- _Compiti_:
- a) Riscrivi il passo dell'estratto sulla distopia che comincia con "Raccogliendo i racconti" e prosegue fino a "distopico, secondo lei?", sostituendo "metafore" con "immagini".
- b) Le seguenti affermazioni concordano con l'estratto sulla distopia? Per ciascuna rispondi sì o no e cita le parole del testo che lo decidono.
(i) Secondo chi risponde, questo tempo e questo spazio hanno soltanto caratteristiche distopiche.
(ii) La pandemia di COVID-19 ha raddoppiato le disuguaglianze associate alla salute.
(iii) L'accesso ai vaccini non dipende dalla ricchezza del paese in cui si vive.
*** Estratto fornito
Raccogliendo i racconti delle persone, abbiamo notato che molti hanno usato parole e metafore legate all’immaginario distopico per descrivere la loro visione del presente, soprattutto riferendosi al problema dell’accessibilità all’assistenza sanitaria, all’uguaglianza e alla giustizia. È d’accordo? In che modo questo tempo (e spazio) è distopico, secondo lei?
Questa è una domanda interessante perché penso che questo tempo e questo spazio abbiano sia caratteristiche utopiche che distopiche; sono, come diceva William Gibson del futuro, solo distribuite in modo diseguale, esistenti fianco a fianco nel momento presente. Considerate i bambini del sud del mondo che estraggono elementi delle terre rare in condizioni di lavoro orribili, in modo che noi possiamo ridere dei meme dei gatti sugli smartphone nella nostra utopia occidentale. O pensate all’aspetto distopico delle persone negli Stati Uniti che fanno crowdfunding per l’insulina o altri farmaci salvavita mentre i dirigenti delle aziende farmaceutiche vivono nel lusso. Pensate anche alla disparità tra le file ordinate dei centri di vaccinazione in Europa o Nord America contro l’incubo dei fiumi gonfiati dai cadaveri delle vittime della COVID in India. Tutto questo per dire che la distopia è un sottogenere in tutto il nord globale mentre è una realtà per molti che vivono nel sud globale.È una divisione che è identificabile anche su una scala più granulare all’interno dei nostri singoli paesi, città o comunità. L’accesso ai vaccini dipende dal fatto che tu viva in un paese ricco o povero. L’accesso all’ossigeno dipende se si vive in un frammento di utopia o in una vasta distesa di distopia. Una delle cose che la pandemia di COVID-19 ha fatto è di gettare questa divisione in un rilievo sempre più netto. Ha raddoppiato le disuguaglianze associate alla salute, alle opportunità, e in particolare la loro intersezione con la giustizia razziale. L’impatto distopico della pandemia è caduto in modo sproporzionato sulle persone di colore e su quelle in fondo alla scala economica, che spesso sono le stesse persone. La fantascienza offre un altro modo per raccontare le loro storie.
Infine, per concludere con una nota positiva, crede nel lieto fine dopo la distopia? Dove possiamo trovare speranza per il presente e per il futuro?
******
*** Materiale fornito
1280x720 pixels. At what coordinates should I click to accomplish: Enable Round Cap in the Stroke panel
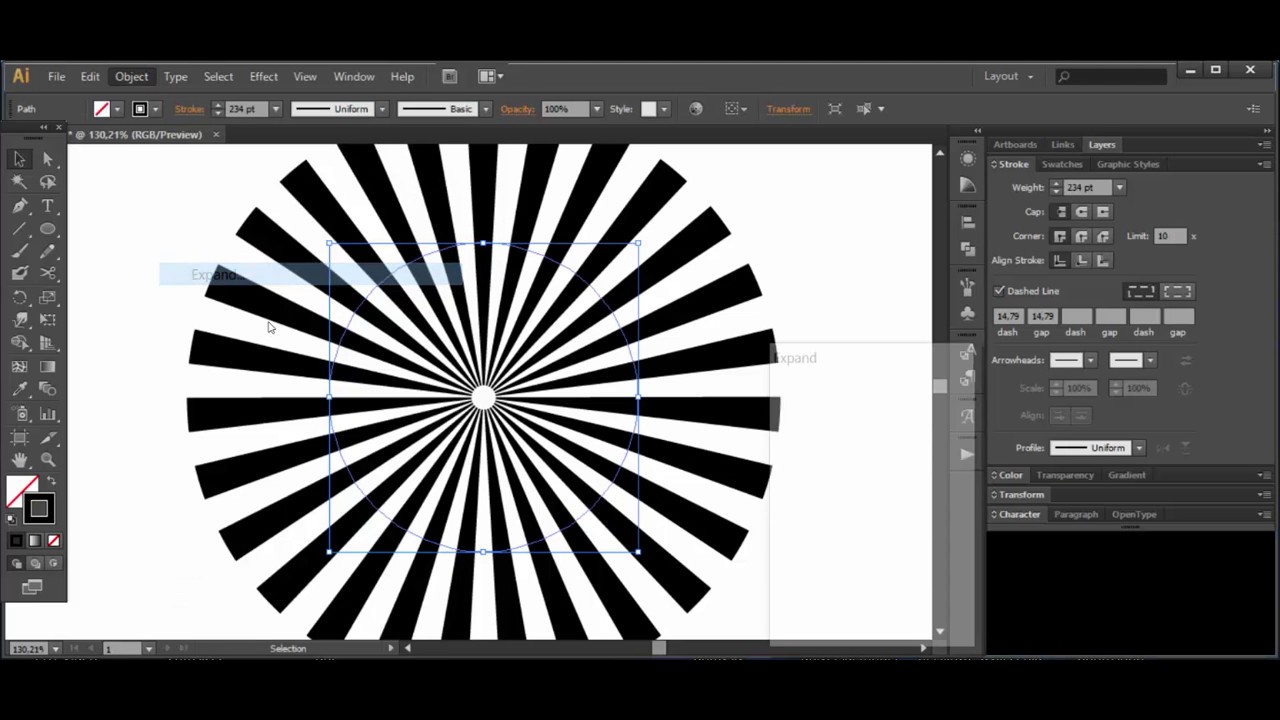coord(1081,211)
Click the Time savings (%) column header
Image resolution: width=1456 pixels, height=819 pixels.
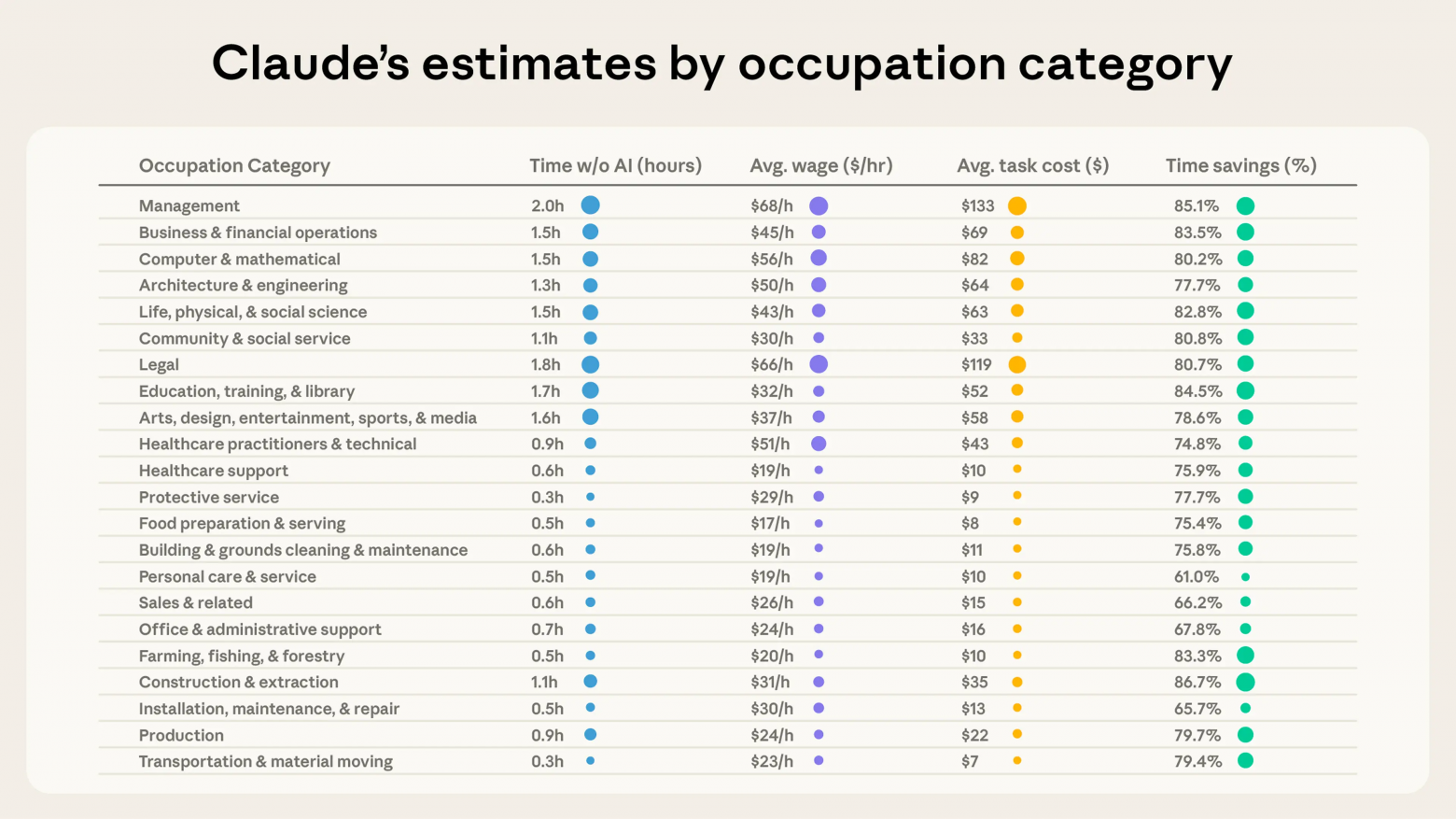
******
- _Risposte ai compiti_:
- a)
Raccogliendo i racconti delle persone, abbiamo notato che molti hanno usato parole e immagini legate all’immaginario distopico per descrivere la loro visione del presente, soprattutto riferendosi al problema dell’accessibilità all’assistenza sanitaria, all’uguaglianza e alla giustizia. È d’accordo? In che modo questo tempo (e spazio) è distopico, secondo lei?

- b)
(i) No: "penso che questo tempo e questo spazio abbiano sia caratteristiche utopiche che distopiche".
(ii) Sì: "Ha raddoppiato le disuguaglianze associate alla salute, alle opportunità".
(iii) No: "L’accesso ai vaccini dipende dal fatto che tu viva in un paese ricco o povero."